Dear President Trump,

You’ve been understandably distracted by other issues since inauguration day, but I’m hoping you’ll soon move education to the top of the list since it’s relevant to every single citizen. (Plus, I notice that it’s been removed from the “issues” section of the White House website.) All of us have had experiences in our own schooling that inform our views about education today, but that was then and this is now. What’s the connection between those things? How do those experiences shape our hopes and expectations for the teachers and students who are busily typing away in the classroom I’m occupying right now?

Based on the Betsy Devos hearing last week, providing families with choices is at the center of your agenda. This seems like a no-brainer. Presumably, parents and caregivers want the best education for their children that is possible.  As a parent myself, I wanted my own children to have caring teachers, high expectations, rigorous curriculum, lots of enrichment opportunities, and connections to them as whole people, not just test scores on a page that would be used to judge their worth and their schools. I wanted them to have choices that opened up their lives now and in their futures. It mattered to me that they learn not only to be smarter, but to be kinder and more inquisitive. I wanted them to know that their voices were important in the world.

When I look around at my students right now, that hasn’t changed. I want the same things for them, and I suspect they would agree that they should have ACCESS to those opportunities.
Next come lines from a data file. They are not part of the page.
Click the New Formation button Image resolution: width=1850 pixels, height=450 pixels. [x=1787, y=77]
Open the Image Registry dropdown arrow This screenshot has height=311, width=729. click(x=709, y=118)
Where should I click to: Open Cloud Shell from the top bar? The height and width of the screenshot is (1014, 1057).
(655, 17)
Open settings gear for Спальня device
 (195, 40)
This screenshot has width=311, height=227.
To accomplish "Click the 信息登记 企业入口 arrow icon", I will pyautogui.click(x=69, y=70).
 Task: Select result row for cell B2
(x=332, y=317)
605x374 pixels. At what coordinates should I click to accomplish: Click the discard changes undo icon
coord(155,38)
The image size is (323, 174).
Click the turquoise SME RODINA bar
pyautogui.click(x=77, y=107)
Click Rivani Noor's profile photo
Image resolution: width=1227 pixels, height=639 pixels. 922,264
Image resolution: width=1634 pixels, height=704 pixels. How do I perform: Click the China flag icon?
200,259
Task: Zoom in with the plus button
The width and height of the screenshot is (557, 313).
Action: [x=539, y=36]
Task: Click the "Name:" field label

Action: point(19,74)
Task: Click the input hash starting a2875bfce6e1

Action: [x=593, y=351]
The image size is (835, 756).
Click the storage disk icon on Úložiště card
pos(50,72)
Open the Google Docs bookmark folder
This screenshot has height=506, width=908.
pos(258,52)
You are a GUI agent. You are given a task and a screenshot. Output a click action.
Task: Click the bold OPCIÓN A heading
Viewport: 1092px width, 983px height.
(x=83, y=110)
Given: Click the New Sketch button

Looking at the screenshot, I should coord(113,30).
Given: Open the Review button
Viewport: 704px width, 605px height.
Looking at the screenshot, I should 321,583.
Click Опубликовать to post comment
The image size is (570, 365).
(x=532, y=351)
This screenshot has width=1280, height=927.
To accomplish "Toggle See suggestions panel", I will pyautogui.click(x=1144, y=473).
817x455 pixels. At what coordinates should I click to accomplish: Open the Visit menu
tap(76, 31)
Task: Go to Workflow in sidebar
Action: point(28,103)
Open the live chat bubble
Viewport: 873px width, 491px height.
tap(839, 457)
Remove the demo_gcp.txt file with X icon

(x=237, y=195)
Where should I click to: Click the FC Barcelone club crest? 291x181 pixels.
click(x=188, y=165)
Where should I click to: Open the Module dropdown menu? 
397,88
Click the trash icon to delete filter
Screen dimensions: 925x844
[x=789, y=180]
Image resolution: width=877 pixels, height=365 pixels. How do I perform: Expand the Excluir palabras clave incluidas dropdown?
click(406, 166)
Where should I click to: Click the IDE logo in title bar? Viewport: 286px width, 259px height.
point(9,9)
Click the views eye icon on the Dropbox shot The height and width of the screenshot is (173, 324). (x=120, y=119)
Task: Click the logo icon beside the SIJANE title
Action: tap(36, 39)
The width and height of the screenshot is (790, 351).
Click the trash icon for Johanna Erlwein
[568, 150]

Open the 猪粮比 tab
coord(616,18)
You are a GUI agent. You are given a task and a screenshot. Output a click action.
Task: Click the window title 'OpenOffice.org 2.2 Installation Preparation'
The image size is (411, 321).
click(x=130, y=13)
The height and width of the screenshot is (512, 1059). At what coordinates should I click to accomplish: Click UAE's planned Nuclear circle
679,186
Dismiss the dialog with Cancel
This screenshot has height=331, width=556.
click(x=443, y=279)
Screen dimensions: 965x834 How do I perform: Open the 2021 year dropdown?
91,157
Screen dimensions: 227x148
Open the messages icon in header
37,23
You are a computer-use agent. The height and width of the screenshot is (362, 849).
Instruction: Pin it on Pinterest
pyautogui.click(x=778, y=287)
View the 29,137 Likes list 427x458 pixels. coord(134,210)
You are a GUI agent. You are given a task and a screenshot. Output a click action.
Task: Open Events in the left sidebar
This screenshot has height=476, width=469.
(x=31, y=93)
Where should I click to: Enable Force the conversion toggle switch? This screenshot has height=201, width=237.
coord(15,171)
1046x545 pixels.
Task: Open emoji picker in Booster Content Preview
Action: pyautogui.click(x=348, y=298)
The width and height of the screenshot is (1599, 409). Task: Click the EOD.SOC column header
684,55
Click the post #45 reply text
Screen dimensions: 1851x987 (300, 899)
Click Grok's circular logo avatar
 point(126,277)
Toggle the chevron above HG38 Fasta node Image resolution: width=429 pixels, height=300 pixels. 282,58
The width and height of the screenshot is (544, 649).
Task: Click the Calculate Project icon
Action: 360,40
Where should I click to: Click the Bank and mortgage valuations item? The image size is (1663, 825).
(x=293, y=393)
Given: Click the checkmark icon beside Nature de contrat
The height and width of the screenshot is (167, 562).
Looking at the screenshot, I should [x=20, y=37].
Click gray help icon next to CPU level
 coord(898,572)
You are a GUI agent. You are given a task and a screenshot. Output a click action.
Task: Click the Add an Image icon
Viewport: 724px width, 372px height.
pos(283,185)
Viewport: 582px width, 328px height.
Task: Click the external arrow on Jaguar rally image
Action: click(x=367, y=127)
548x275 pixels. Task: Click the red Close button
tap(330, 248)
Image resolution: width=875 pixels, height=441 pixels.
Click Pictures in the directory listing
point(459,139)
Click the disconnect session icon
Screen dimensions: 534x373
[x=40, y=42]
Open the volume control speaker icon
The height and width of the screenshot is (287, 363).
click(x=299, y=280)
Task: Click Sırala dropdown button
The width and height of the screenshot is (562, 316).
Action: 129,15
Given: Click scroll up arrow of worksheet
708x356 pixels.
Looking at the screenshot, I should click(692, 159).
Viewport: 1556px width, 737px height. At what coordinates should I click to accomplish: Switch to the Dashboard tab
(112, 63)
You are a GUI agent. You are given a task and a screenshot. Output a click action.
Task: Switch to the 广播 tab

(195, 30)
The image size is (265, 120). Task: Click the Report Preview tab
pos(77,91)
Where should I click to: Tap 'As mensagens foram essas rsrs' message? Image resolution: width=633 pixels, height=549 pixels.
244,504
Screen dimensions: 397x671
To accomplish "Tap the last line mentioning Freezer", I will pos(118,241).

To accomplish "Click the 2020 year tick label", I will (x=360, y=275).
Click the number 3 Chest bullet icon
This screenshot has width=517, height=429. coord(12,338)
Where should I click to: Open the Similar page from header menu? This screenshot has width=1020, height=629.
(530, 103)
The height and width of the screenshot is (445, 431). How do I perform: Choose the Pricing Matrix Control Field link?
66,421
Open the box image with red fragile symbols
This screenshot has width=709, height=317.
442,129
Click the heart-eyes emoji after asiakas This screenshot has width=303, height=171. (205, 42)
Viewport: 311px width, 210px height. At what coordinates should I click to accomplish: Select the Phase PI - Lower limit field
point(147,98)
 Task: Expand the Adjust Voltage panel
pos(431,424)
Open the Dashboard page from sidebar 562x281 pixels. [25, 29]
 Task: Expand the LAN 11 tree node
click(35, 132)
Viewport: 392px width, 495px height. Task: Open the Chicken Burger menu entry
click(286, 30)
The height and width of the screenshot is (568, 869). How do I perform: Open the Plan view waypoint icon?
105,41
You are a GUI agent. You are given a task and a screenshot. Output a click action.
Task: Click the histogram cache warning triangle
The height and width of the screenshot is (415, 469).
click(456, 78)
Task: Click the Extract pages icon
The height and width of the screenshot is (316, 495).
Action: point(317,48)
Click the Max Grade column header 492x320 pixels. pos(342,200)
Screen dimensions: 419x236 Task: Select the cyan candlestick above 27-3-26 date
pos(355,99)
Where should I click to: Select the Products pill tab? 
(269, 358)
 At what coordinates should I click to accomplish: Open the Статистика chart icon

What’s worrisome to me, however, is how “access” is getting defined in the discussions I heard last week. Equity and access are important to help students thrive, but vouchers–taking money AWAY from public education to siphon toward private and parochial schools and charters that often have profit margins uppermost in their missions–aren’t the answer. Diverting funds from public schools, who actually are not “flush with cash” as you described them in your inaugural speech, isn’t the answer either. Not holding charters, private, and parochial schools to the same standards or entrance requirements (this is especially true when it comes to students with special needs) isn’t equitable and isn’t providing choice. It’s just providing the illusion of it.

Public schools are the one public institution all of us share as a nation. I urge you to provide more support for them and for students and their teachers so that they will have equal access to the resources they need (books, technology, free and healthy breakfasts, challenging curriculum, fair assessments, and robust professional development for starters). These things cost money, but they also enable positive life chances for all of our future citizens and will keep America great (not just great again). The grand experiment that is our democracy depends on it.